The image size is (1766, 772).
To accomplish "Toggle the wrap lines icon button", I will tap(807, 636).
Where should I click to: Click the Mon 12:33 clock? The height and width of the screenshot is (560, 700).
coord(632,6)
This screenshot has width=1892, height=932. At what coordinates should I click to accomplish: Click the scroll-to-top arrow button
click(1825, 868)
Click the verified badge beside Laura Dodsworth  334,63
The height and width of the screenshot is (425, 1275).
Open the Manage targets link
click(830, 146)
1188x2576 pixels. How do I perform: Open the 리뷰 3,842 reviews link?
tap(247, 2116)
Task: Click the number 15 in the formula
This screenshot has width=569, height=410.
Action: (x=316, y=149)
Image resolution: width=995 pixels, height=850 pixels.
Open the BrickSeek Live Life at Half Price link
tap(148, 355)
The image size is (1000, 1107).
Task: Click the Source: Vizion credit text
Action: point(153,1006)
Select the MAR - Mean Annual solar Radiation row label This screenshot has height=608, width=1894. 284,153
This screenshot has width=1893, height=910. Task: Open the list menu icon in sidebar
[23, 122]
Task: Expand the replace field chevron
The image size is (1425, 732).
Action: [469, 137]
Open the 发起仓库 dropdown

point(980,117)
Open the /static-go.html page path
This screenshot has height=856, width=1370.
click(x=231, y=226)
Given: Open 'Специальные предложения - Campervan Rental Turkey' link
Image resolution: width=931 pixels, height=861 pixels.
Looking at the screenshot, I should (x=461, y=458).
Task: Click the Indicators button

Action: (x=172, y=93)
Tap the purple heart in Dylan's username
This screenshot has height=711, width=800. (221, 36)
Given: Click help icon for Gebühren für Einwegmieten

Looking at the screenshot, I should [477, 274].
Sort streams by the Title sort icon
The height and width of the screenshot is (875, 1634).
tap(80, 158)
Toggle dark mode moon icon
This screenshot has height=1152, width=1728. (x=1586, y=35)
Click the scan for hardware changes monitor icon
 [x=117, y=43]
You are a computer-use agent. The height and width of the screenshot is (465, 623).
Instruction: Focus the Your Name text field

::::::

Exercise aim: Pick every line of the data that includes the string "field".

Task response:
Task: Expand the replace field chevron
Instruction: Focus the Your Name text field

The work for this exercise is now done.